▶ What to work on:
1. Answer these questions about the article on Texas's 10-Day Rule:
(a) Which section of the Texas Advance Directives Act do both court cases involve?
(b) Which chapter of the Texas Health and Safety Code lets a physician remove life-sustaining care over an objection?
(c) Whose approval does the physician need to do so?
2. Write a continuation of the article on Texas's 10-Day Rule, starting after its last sentence.

▶ Excerpt provided:

Hospitals in Tarrant County are fighting tooth and nail to unplug patients from life-sustaining treatment against the patient or their family’s wishes. With two separate cases moving through state and federal court, Tarrant County is ground zero in Texas’s war on euthanasia. Both cases involve a section of the Texas Advance Directives Act called the “10-Day Rule,” and both defendants are Tarrant County hospitals.
A portion of Texas law – Chapter 166.046 of the Texas Health and Safety Code – grants authority to a physician, with the approval of a hospital ethics committee, to unilaterally remove life-sustaining care – such as a ventilator or dialysis – from a patient over the patient or their medical power of attorney’s objection. Most people don’t know this is legal until this law attacks their own family.

Items from a dataset
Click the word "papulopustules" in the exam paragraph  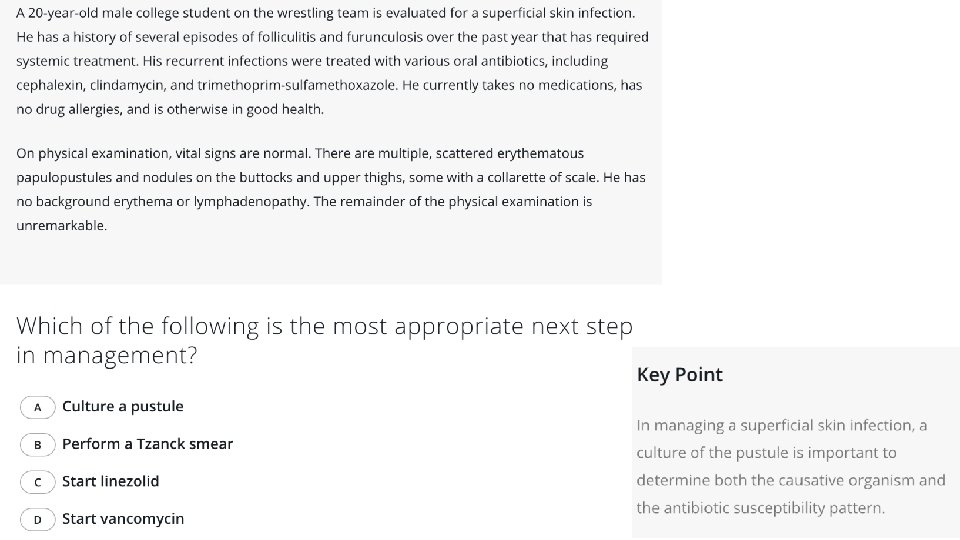63,178
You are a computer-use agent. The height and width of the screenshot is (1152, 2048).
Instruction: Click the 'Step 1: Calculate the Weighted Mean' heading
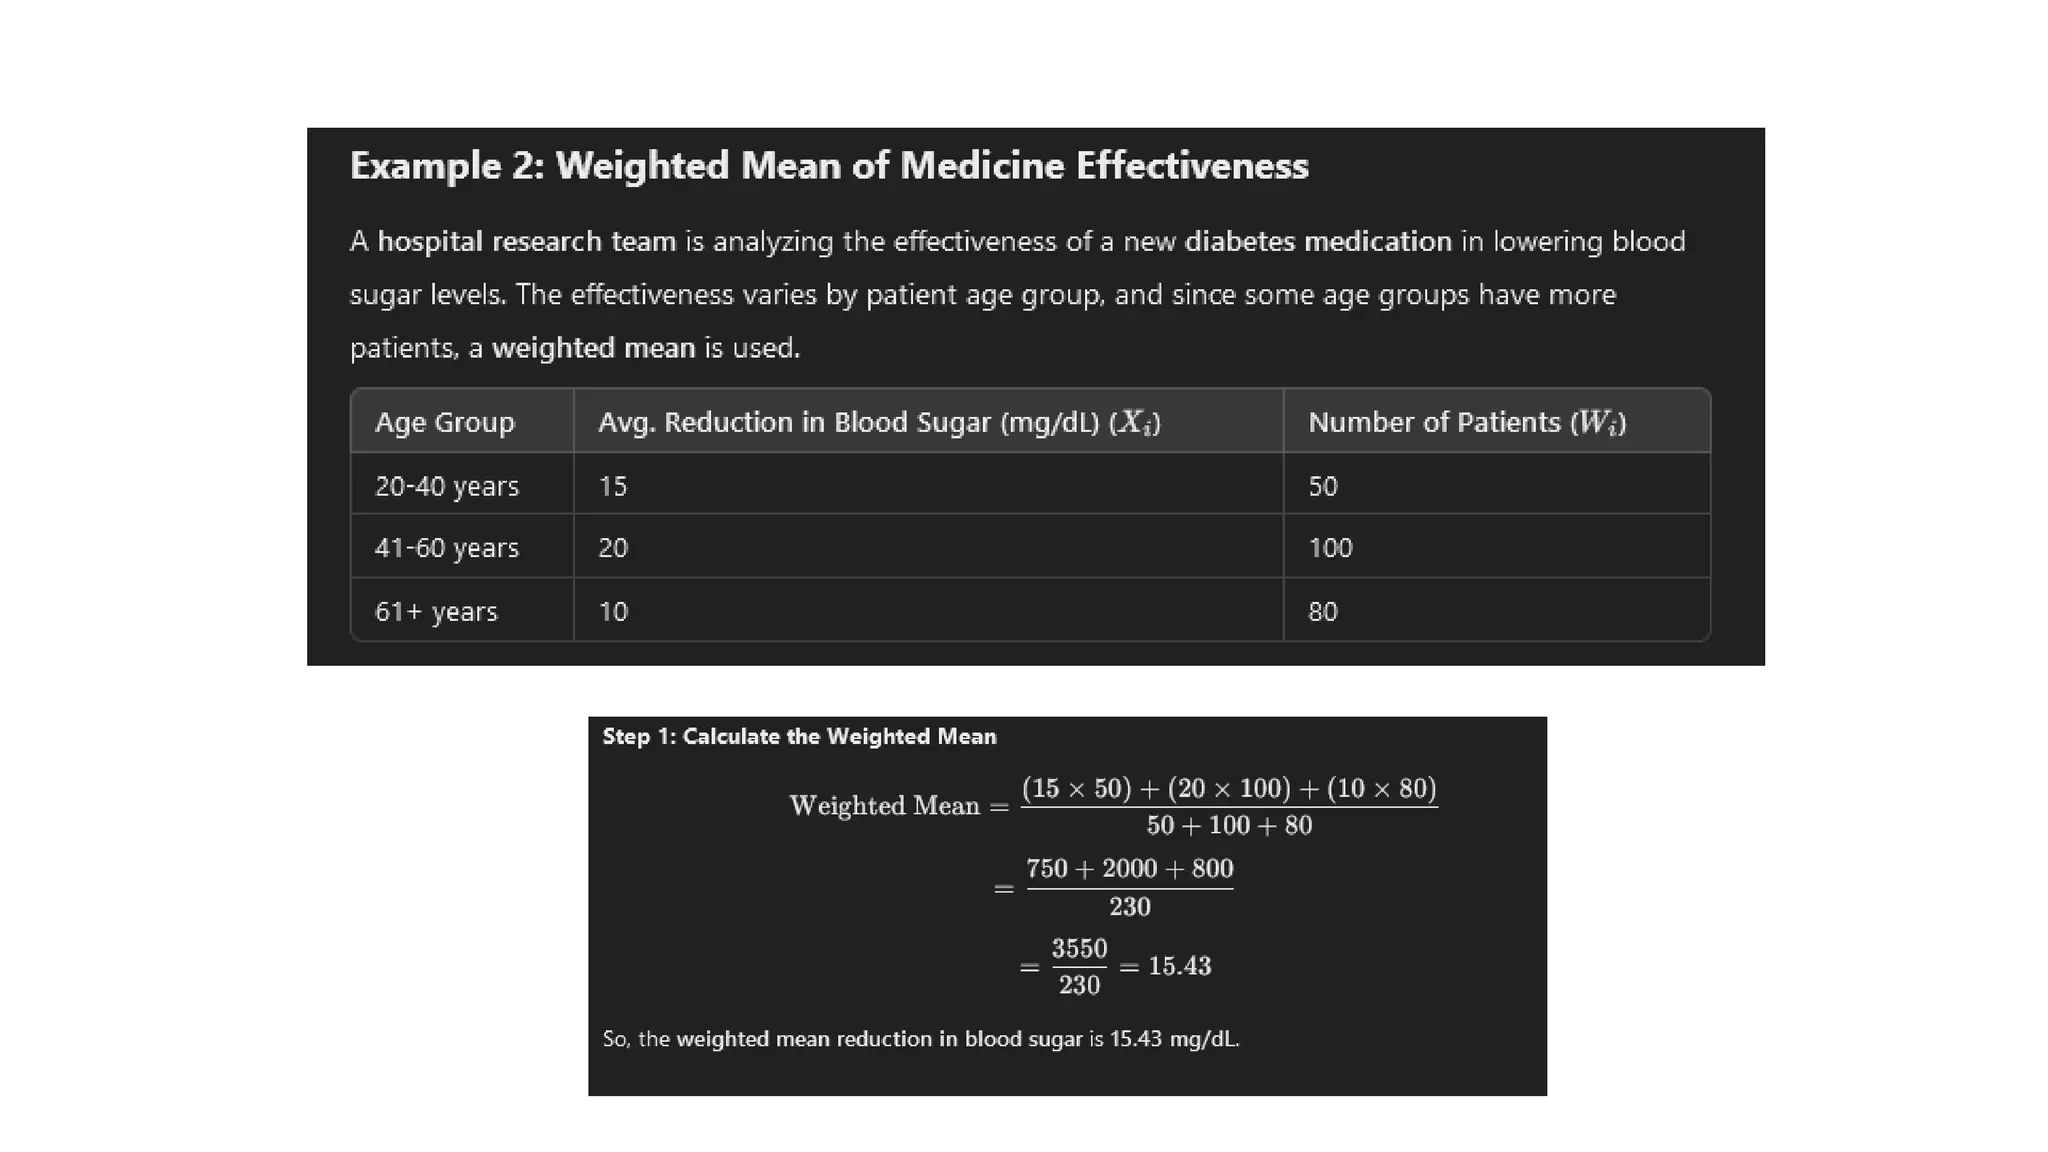[x=798, y=737]
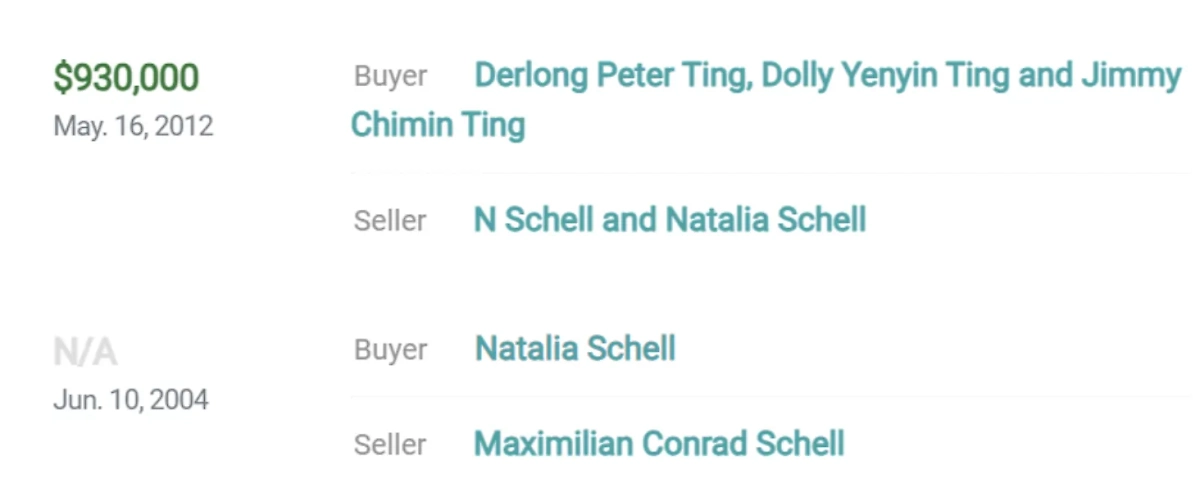Click the divider line above the N Schell seller row
The image size is (1200, 497).
(x=770, y=173)
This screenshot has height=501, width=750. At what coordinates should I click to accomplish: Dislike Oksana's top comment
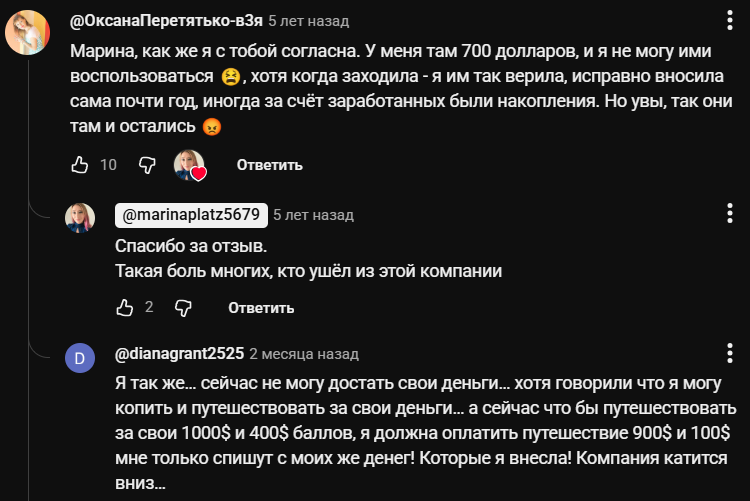(146, 164)
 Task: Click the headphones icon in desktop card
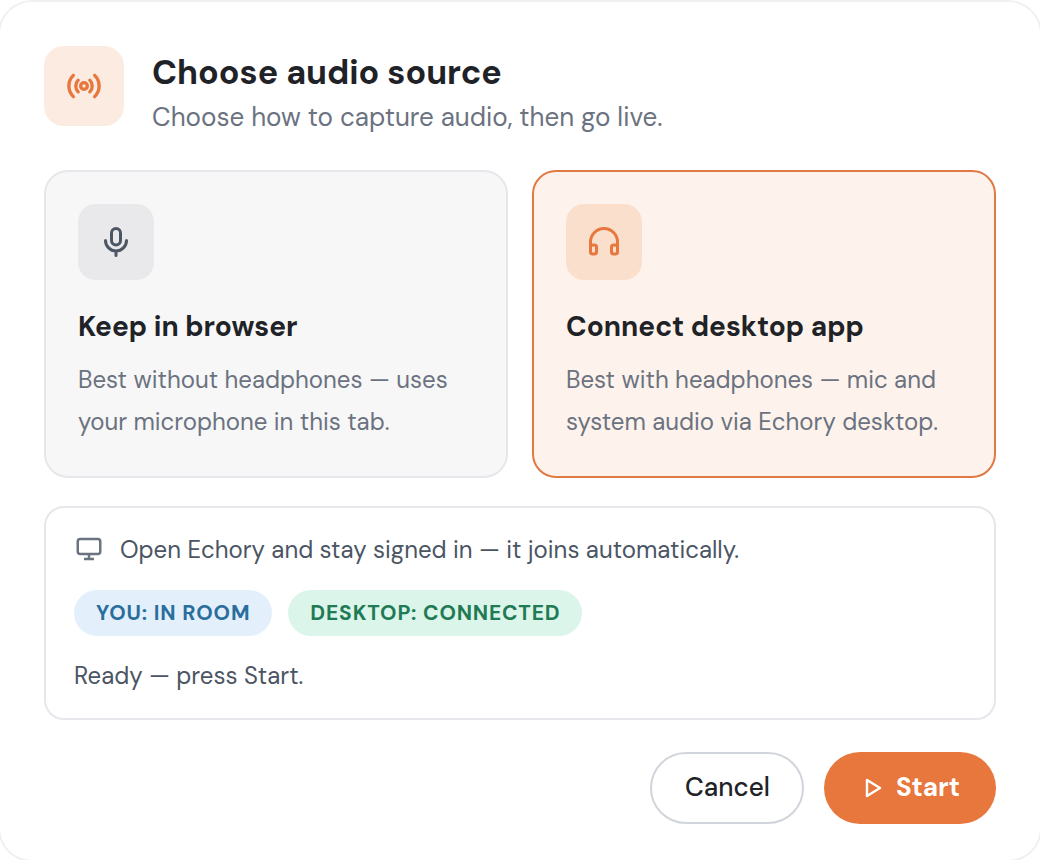604,241
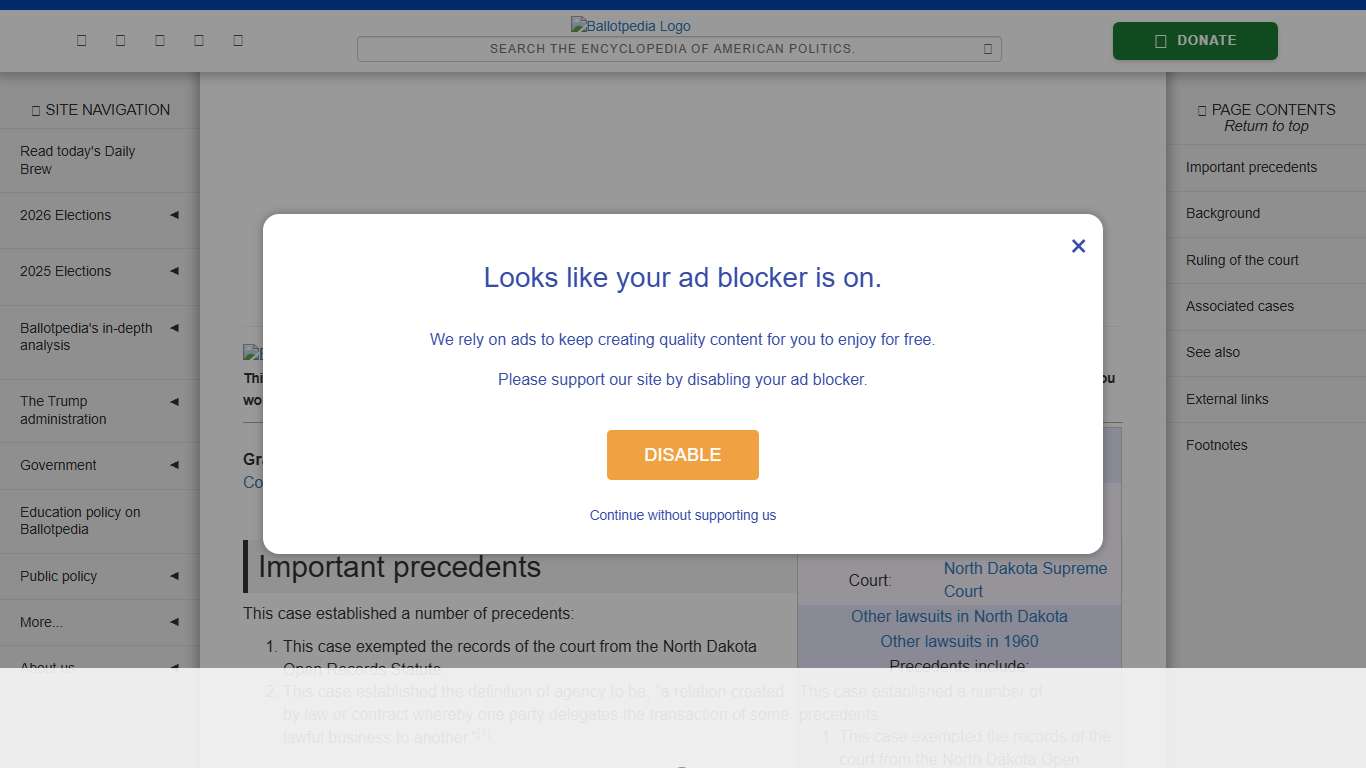This screenshot has height=768, width=1366.
Task: Close the ad blocker popup with X
Action: [1078, 246]
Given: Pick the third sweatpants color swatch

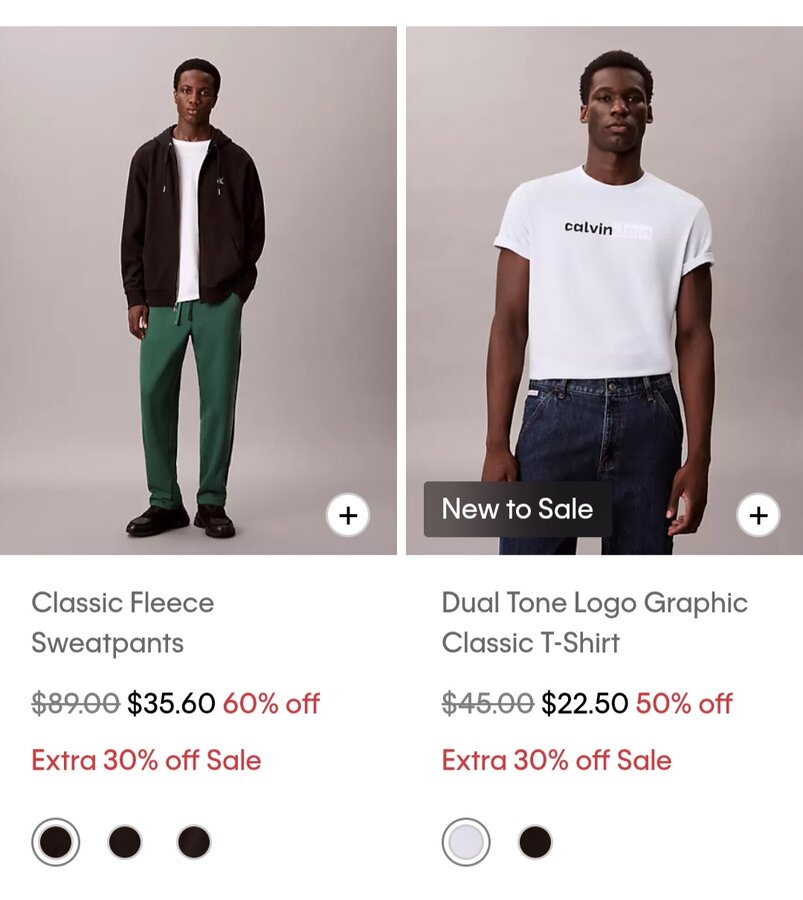Looking at the screenshot, I should point(194,842).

▶ Answers by task:
1.
(a) The "10-Day Rule."
(b) Chapter 166.046.
(c) A hospital ethics committee's.

2.
If you have followed the public policy debate on Texas’s 10-Day Rule, you probably know the most high profile case to date: Cook Children’s Hospital v. Tinslee Lewis. In October 2019, Cook Children’s sought to take away then 9-month-old Tinslee Lewis’s ventilator. When Tinslee’s mother refused to hasten her child’s death, Dr. Jay Duncan, a physician at Cook Children’s, used the authority given to him by the Texas 10-Day Rule. Despite Tinslee’s mother’s refusal, the hospital scheduled Tinslee to be removed from the ventilator in November 2019. On the last day of the deadly countdown, attorneys for Tinslee’s mother secured a temporary restraining order preventing the hospital from ending Tinslee’s life.
Eighteen months and a trip to the Supreme Court of the United States later, Tinslee’s mother continues to be victorious in her fight to prevent Cook Children’s from, in the words of the Fort Worth Second Court of Appeals, “passively euthanizing” her child.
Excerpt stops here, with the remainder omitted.